== Sezione del documento
8 Ottobre 2024
Guareschi Storia

“IL TA-PUM DEL CECCHINO”, il caso Guareschi-De Gasperi: un mistero alle origini della Repubblica (seconda parte)

“Se De Gasperi ha chiesto agli Inglesi un’azione di bombardamento allo scopo di eccitare i romani alla rivolta contro i nazi-fascisti, De Gasperi ha compiuto semplicemente il suo dovere di resistente”. (“Il Popolo”, organo della DC, il 25 maggio 1954)
Di Giacinto Reale

1.        IL PROCESSO
Il processo, dopo un paio di rinvii, si apre, “con rito direttissimo”, il 12 aprile, non senza, però, che prima le due parti non abbiano sparato qualche altra cartuccia a loro favore. In dettaglio:
Guareschi pubblica per intero la perizia grafologica di Umberto Focaccia, che riconduce senza ombra di dubbio i due documenti a Guareschi;
De Gasperi acquisisce due lettere, firmate dal Generale Harold Alexander e dal Colonnello a. d. Bonham Carter, che il suo consigliere diplomatico, Paolo Canali, con l’ausilio dell’ambasciatore Manlio Brosio, è andato a prendere direttamente in Inghilterra.

Questa vicenda delle lettere merita una nota in più: in effetti, Canali incontra anche Churchill (interessato alla vicenda solo in quanto le missive degasperiane fanno parte, come già detto, di un più vasto carteggio che comprende anche uno scambio epistolare tra Mussolini e il premier inglese), ma non ne ricava niente. Lo statista, infatti, fiuta la trappola e, in una concisa risposta, si limita a testimoniare solo della falsità del carteggio attribuitogli; sul resto non si pronuncia (e, infatti, di lui non si farà parola al processo).
====
### Completa quanto segue
**A.** Riscrivi in forma più breve il paragrafo dell'articolo sul caso Guareschi-De Gasperi che inizia con «Questa vicenda delle lettere», conservandone i fatti principali.
**B.** Prosegui l'articolo sul caso Guareschi-De Gasperi a partire dal punto in cui si interrompe.
== Dati forniti
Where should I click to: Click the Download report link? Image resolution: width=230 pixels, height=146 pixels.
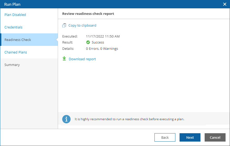coord(82,59)

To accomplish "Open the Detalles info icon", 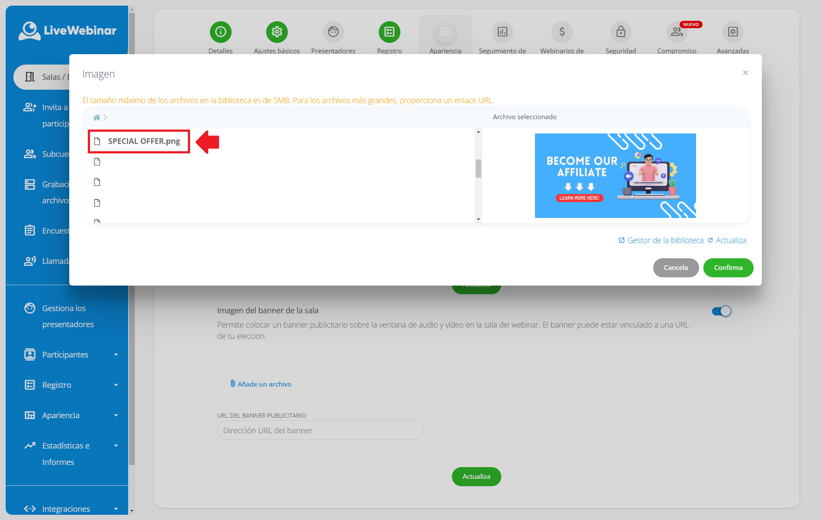I will 221,32.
====
### Risposte alle consegne
**A.** Canali incontra anche Churchill, interessato alla vicenda solo perché le lettere di De Gasperi fanno parte di un carteggio più ampio che include uno scambio tra Mussolini e il premier inglese, ma non ottiene nulla. Churchill fiuta la trappola e, con una risposta concisa, attesta solo la falsità del carteggio a lui attribuito, senza pronunciarsi sul resto; al processo, infatti, non se ne parlerà.

**B.**
I due Ufficiali, invece, mettono agli atti delle risposte di “pura cortesia”, nelle quali, sostanzialmente, dichiarano di non aver preso visione della lettera (è questo è naturale, perché, nella versione De Rosa, essa è stata sequestrata al corriere appena fuori dal Vaticano) e di ritenerla, comunque, irrituale, in quanto richieste del genere andavano indirizzate a Badoglio, e da lui poi, eventualmente passate ai Comandi Alleati.(4)
Quindi, nulla dicono – perché non possono dirlo – sul vero quesito a base del dibattimento, e se, cioè, la lettera è autentica oppure no.
Testimonianze ininfluenti, mi pare di poter affermare, anche se invece ad esse la Corte darà grande rilevanza.
Appare così chiaro, in sede dibattimentale, che l’unica via per arrivare alla verità sarebbe l’esame degli originali, ma De Rosa traccheggia: teme per la sua incolumità in caso di eventuale rientro in Italia (o, quanto meno, paventa un arresto) e si dice disponibile a mostrarle alla Corte presso la banca svizzera dove sono depositate.
La proposta non viene accettata, ché la Corte ha urgenza di “chiudere”, ed è così che alle 10,30 del secondo giorno si presenta in Aula il già citato notaio Bruno Stamm, che detiene gli originali, e li consegna al Presidente del Tribunale, perché siano periziati e si dica la parola fine alla vicenda.
E qui si ha un vero colpo di scena: su invito dell’avvocato di De Gasperi, Giacomo Delitala, e nonostante il Pubblico Ministero sia favorevole, la Corte, dopo un’ora e mezzo di Camera di Consiglio si pronuncia:
ritenuto che la richiesta perizia chimica e grafica si appalesa del tutto inutile, essendo la causa sufficientemente istruita ai fini del processo, decide per questi motivi di respingere tutte le istanze avanzate dalla difesa e ordina che il dibattimento prosegua”.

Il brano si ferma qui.